May anybody explain how set_default_active_thread_percentage works when configuring mps server daemon?
For example, when I use set_default_device_pinned_mem_limit, it just limits memory that’s all. I thought, that set_default_active_thread_percentage works in same behaviour, but for GPU only. But somehow, when I use this limit it also affects memory too. For example, without all limits my application uses 229 MiB memory, but when I use set_default_active_thread_percentage 50, my memory consumes 190 MiB (and 30 MiB if I use 3%), while set_default_device_pinned_mem_limit was untouched at all.
Is there any way to limit GPU and memory limits with two separate configurations, which doesn’t affect each other?
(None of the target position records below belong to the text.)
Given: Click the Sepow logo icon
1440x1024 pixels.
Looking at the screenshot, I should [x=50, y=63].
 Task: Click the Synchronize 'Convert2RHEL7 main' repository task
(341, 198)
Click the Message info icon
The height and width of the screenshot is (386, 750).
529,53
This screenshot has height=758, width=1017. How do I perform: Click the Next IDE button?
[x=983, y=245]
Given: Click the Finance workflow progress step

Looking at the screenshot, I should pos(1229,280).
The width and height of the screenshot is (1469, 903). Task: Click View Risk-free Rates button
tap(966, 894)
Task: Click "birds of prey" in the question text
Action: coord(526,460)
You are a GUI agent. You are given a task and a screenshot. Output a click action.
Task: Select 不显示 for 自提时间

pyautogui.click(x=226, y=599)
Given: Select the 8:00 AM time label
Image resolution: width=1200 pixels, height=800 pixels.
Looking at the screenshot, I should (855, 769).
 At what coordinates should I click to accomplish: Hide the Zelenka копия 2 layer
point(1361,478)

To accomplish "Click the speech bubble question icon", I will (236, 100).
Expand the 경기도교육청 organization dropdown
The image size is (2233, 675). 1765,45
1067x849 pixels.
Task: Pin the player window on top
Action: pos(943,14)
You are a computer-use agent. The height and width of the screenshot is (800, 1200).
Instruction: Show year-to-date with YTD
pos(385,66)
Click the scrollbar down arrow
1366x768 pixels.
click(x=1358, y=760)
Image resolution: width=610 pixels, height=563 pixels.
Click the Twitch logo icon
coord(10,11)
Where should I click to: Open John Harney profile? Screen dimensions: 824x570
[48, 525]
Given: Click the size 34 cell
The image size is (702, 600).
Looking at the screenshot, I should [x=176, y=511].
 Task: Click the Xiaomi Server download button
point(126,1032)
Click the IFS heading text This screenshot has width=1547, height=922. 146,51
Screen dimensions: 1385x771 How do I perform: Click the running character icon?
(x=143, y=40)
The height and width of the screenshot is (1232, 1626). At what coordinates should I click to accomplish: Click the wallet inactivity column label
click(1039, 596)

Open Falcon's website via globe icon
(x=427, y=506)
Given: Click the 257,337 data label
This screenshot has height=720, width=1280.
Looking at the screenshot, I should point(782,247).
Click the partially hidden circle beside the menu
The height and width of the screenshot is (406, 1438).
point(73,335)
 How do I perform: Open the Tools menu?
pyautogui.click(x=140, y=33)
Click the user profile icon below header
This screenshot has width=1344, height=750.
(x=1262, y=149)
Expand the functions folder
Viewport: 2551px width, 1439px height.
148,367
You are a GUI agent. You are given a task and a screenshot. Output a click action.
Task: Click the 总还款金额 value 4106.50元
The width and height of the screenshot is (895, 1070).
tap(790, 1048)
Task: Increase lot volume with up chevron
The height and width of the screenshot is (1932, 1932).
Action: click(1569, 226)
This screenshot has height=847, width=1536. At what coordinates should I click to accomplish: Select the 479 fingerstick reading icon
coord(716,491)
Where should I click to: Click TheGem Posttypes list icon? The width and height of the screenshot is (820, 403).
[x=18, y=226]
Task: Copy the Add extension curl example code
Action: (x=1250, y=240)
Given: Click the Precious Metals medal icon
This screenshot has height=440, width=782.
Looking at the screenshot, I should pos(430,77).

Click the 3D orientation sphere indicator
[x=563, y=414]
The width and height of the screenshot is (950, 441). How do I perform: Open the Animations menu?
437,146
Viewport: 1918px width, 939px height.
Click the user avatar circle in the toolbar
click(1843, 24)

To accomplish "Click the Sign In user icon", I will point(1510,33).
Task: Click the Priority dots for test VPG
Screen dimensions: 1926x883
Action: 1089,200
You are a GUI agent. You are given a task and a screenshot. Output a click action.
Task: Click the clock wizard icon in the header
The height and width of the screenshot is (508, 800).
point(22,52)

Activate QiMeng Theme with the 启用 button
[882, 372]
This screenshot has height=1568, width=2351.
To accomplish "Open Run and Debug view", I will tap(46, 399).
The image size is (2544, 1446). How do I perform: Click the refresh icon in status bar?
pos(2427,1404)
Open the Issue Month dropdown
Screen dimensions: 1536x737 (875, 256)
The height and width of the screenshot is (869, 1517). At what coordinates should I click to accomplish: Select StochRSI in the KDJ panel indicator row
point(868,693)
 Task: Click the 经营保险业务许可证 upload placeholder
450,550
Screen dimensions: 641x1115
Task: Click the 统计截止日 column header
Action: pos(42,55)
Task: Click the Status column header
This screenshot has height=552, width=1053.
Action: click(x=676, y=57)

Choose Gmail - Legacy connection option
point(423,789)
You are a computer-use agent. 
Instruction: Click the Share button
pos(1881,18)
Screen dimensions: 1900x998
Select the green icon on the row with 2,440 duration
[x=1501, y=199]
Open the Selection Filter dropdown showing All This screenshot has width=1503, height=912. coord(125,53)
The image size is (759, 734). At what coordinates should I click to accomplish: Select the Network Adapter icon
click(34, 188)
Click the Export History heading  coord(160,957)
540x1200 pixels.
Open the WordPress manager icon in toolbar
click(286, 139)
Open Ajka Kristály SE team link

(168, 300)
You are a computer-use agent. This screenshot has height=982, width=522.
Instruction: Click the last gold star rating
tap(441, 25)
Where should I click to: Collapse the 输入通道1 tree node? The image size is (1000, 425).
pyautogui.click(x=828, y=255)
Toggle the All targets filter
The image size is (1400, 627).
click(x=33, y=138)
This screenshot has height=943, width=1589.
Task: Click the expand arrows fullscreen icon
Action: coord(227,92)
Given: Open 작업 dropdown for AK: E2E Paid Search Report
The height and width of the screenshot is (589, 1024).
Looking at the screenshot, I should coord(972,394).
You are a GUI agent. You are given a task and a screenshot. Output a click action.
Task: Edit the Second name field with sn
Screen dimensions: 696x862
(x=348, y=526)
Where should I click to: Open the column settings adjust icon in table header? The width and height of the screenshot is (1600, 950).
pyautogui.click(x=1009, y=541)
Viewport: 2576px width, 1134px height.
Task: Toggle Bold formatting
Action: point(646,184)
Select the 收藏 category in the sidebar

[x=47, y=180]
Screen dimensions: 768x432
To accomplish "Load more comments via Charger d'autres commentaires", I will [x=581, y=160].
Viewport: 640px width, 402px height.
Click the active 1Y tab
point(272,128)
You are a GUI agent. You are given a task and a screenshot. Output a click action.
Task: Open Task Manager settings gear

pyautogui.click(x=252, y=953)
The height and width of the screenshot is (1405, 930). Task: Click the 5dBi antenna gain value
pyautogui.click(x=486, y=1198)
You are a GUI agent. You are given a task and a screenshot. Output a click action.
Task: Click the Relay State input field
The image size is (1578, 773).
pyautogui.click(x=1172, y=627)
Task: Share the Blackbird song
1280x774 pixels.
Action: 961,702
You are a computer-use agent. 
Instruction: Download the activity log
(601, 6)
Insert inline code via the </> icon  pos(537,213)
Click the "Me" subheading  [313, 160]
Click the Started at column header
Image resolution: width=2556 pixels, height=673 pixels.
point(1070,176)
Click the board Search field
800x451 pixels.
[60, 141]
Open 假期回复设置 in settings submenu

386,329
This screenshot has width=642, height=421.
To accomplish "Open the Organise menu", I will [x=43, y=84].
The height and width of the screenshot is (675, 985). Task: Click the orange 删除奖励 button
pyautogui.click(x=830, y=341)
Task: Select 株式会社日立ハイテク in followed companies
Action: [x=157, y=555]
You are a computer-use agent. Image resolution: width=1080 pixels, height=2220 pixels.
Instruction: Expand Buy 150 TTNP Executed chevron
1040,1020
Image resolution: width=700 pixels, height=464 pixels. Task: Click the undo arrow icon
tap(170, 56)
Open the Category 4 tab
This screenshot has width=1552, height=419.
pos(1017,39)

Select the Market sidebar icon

I think its possible that the thread percentage limit could affect an applications memory use in an indirect way.
Of course, if your application is doing a cudaMalloc for 229 MiB of memory, then that should be unaffected. But if your application has memory usage that corresponds to active threads, then that will be affected by limiting the threads to a smaller number. Two examples of this that I can think of are local memory usage per thread as well dynamic in-kernel memory allocation.
It may also be the case that the application does something similar using host allocation methods (e.g. querying the active threads, then sizing an allocation accordingly), although that seems less likely to me.
If that is the affect you are observing, there is no way to separate the memory usage from the number of active threads permitted.